**EXERCISE DETAILS**
An exact copy of every record is needed.
::::
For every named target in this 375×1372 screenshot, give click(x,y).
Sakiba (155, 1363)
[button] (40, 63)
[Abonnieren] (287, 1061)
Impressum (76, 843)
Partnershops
::::
**RESPONSE BOX**
For every named target in this 375×1372 screenshot, give click(x,y).
Sakiba (155, 1363)
[button] (40, 63)
[Abonnieren] (287, 1061)
Impressum (76, 843)
Partnershops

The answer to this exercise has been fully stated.